begin Page text

Osamu Tezuka is often called the Walt Disney of Japan. That comparison, intended as flattery, actually slights the genius of the country's best-known cartoonist and the father of anime, or Japanese animated films. Tezuka's life story is charmingly put on display at a museum in his hometown of Takarazuka, near Osaka. The museum itself promotes the Disney comparison with a 15-minute animated film about Tezuka that looks as if it came out of the same factory that produced such icons of cuteness as Snow White and Bambi. The depiction is interesting, since one of Disney's recent hits, The Lion King, bears more than a passing resemblance to Tezuka's earlier work about Kimba the lion and provoked protests of plagiarism in Japan. Disney denied the charge.

end Page text
begin Entries

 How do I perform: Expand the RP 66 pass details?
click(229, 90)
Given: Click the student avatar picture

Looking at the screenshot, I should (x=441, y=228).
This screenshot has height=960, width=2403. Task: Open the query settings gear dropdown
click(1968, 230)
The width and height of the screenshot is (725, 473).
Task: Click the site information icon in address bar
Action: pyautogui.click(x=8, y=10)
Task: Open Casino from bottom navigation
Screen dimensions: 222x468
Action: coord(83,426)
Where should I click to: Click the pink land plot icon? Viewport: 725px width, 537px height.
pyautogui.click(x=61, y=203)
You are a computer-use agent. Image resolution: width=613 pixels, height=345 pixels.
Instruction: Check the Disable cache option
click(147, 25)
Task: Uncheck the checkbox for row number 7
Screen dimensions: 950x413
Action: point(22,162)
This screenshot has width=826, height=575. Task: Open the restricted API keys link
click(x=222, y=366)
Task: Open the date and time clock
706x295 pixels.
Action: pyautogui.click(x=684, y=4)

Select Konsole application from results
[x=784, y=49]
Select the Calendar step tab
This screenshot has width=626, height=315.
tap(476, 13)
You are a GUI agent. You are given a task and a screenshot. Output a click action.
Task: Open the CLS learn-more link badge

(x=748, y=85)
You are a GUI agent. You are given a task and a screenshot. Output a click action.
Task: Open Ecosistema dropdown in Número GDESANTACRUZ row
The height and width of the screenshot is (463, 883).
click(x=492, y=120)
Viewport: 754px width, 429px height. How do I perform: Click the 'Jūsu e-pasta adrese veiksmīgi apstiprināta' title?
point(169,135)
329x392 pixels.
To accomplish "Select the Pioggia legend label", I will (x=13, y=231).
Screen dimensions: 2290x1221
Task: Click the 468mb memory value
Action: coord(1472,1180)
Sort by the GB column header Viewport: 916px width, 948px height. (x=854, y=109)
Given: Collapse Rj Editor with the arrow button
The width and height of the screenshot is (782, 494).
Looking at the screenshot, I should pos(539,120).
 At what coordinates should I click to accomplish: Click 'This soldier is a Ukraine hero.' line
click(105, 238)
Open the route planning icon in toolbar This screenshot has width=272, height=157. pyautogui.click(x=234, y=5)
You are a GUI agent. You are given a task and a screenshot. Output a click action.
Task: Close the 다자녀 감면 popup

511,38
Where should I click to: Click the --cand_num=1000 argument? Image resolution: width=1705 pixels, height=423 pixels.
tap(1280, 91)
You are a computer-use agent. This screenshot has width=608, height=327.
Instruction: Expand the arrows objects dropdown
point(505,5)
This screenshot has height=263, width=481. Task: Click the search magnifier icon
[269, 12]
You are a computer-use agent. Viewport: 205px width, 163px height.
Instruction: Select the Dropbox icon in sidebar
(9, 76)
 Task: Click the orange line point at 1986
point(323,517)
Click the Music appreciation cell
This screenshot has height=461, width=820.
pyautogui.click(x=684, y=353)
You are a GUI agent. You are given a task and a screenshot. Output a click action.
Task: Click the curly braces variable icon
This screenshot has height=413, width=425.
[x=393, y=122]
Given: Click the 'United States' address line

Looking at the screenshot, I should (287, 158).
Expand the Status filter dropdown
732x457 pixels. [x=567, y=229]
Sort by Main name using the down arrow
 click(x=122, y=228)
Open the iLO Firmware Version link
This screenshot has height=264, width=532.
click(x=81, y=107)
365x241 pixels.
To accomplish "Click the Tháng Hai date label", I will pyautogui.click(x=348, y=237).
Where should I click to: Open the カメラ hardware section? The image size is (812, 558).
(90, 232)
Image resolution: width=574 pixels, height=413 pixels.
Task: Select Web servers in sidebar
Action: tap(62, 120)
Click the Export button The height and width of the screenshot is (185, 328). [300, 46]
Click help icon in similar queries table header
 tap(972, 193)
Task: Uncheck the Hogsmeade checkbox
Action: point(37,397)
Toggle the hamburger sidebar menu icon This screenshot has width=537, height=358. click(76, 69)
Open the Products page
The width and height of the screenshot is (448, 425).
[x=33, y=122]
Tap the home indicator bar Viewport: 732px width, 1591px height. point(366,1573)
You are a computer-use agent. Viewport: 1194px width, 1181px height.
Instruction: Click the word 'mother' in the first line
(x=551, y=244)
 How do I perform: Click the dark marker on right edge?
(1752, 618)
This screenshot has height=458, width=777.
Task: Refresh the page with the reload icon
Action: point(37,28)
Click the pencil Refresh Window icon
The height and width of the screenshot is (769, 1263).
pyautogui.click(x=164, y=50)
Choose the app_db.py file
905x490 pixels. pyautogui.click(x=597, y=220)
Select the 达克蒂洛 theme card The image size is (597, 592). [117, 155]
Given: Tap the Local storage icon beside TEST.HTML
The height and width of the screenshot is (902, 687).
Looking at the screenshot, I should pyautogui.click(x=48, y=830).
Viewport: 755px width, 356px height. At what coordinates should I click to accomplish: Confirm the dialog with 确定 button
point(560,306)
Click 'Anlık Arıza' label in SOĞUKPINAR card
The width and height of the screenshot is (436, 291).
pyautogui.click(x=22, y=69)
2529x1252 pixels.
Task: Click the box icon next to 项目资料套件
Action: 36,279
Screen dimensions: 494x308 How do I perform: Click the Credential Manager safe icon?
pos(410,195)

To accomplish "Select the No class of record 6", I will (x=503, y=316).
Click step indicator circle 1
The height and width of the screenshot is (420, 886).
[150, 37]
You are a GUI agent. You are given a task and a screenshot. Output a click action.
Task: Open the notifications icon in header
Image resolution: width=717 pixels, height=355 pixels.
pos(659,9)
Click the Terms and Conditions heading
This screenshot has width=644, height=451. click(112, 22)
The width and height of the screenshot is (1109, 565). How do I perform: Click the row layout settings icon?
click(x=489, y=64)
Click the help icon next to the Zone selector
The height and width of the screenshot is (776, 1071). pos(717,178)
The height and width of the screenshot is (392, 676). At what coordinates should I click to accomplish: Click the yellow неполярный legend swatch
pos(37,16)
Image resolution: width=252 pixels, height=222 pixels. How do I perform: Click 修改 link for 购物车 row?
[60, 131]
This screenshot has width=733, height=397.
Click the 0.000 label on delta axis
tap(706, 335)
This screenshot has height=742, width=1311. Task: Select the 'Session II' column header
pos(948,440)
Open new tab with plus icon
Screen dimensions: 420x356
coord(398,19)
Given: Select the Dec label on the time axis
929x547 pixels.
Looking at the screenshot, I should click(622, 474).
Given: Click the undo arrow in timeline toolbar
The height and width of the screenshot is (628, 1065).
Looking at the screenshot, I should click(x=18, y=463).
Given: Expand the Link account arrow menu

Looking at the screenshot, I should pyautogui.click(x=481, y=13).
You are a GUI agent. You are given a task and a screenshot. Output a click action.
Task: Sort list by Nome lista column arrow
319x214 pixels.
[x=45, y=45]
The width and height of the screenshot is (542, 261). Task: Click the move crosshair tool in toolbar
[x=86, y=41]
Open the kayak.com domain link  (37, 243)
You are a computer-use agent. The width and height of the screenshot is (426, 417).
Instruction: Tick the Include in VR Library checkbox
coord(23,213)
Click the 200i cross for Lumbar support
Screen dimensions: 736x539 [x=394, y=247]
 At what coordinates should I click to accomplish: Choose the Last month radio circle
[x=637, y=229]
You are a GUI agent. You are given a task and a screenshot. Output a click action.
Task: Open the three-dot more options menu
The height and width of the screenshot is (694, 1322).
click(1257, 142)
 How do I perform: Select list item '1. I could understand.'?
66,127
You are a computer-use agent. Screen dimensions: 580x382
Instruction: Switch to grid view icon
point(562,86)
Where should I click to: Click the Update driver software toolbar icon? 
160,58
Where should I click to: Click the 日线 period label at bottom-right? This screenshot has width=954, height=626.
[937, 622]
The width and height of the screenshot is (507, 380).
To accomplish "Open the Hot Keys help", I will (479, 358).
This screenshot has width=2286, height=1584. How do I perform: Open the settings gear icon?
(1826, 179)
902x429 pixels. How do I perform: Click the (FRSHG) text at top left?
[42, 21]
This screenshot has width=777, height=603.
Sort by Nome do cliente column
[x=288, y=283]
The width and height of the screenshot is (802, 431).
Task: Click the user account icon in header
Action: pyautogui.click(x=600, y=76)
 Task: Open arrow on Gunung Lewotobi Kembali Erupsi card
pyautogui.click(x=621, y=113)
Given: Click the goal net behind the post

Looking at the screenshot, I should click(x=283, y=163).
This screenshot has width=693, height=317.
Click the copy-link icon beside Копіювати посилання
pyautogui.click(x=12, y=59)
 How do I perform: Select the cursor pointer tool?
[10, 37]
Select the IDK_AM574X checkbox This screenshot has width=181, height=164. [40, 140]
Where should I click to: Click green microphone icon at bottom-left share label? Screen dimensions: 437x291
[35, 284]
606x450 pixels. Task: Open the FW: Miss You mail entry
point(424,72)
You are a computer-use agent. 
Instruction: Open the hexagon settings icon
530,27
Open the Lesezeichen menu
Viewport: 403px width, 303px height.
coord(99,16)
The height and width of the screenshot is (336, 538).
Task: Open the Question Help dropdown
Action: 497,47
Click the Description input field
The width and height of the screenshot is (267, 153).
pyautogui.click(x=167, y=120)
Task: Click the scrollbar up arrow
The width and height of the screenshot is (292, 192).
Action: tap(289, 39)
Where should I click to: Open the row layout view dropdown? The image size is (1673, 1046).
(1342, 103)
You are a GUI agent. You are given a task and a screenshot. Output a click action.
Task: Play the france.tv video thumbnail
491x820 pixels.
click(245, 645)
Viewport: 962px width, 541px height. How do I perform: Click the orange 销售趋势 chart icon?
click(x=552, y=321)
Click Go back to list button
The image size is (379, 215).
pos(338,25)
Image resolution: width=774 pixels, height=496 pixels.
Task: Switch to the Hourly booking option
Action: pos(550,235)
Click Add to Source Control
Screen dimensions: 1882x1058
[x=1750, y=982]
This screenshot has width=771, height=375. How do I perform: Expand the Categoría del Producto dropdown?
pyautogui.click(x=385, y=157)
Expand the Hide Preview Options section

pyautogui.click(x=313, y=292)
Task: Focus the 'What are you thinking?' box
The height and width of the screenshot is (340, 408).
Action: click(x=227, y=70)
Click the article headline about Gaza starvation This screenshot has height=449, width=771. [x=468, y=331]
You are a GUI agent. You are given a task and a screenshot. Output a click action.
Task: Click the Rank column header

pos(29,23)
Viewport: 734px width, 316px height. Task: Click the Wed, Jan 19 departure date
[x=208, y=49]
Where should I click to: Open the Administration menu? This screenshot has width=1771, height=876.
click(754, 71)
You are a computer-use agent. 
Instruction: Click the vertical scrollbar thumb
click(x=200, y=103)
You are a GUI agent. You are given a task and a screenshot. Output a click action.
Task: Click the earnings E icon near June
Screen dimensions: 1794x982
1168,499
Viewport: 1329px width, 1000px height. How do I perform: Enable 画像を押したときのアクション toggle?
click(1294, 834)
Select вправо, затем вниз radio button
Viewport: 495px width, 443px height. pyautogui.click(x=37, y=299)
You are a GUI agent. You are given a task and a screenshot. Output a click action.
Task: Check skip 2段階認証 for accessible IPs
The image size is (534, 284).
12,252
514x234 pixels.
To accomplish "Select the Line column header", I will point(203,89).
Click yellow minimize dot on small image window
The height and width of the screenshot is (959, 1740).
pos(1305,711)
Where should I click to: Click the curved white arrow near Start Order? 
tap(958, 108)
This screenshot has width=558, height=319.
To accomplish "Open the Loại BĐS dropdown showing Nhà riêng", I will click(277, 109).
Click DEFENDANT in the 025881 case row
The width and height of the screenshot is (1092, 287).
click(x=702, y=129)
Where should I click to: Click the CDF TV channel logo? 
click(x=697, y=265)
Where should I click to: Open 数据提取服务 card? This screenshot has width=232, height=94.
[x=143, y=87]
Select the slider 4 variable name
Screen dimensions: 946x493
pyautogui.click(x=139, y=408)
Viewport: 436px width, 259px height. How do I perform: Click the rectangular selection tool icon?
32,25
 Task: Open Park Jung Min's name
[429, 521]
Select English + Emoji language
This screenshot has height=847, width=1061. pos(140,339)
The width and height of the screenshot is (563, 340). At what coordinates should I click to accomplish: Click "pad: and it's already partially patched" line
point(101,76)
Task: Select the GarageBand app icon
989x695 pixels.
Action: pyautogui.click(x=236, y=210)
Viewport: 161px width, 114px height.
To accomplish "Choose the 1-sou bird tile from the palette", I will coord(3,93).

end Entries

**Tasks:**
1. Repeat word for word the stretch of the Osamu Tezuka passage from "Osamu Tezuka is" through "denied the charge.".
2. Carry on the Osamu Tezuka passage, picking up right after its final sentence.
The entries have no connection to the passage about Osamu Tezuka.

**Answers given:**
1.
Osamu Tezuka is often called the Walt Disney of Japan. That comparison, intended as flattery, actually slights the genius of the country's best-known cartoonist and the father of anime, or Japanese animated films. Tezuka's life story is charmingly put on display at a museum in his hometown of Takarazuka, near Osaka. The museum itself promotes the Disney comparison with a 15-minute animated film about Tezuka that looks as if it came out of the same factory that produced such icons of cuteness as Snow White and Bambi. The depiction is interesting, since one of Disney's recent hits, The Lion King, bears more than a passing resemblance to Tezuka's earlier work about Kimba the lion and provoked protests of plagiarism in Japan. Disney denied the charge.

2.
Tezuka is best known for the loveable robot boy Tetsuwan Atom, who appeared in print in 1951 and enjoyed a long run in manga-comic books-and on TV cartoons. The character was renamed Astro Boy and exported to the U.S. in the 1960s. Astro Boy motivated a generation of robot-obsessed cartoonists and scientists. What's stunning is how many other characters Tezuka created-more than 700, according to the museum. His innate insecurity, and an early money-losing venture into animation, motivated him to work prodigiously. Tezuka also drew adult erotica; several samples are on display. It's difficult to imagine the Disney folks admitting such a thing about Uncle Walt.

The Osamu Tezuka Manga Museum is an eight-minute walk from the Takarazuka train station, which can be reached by regular train service from Osaka. It is open from 9:30 a.m. to 5 p.m. (closed Wednesdays). Admission is $4.50 for adults, $2.85 for students.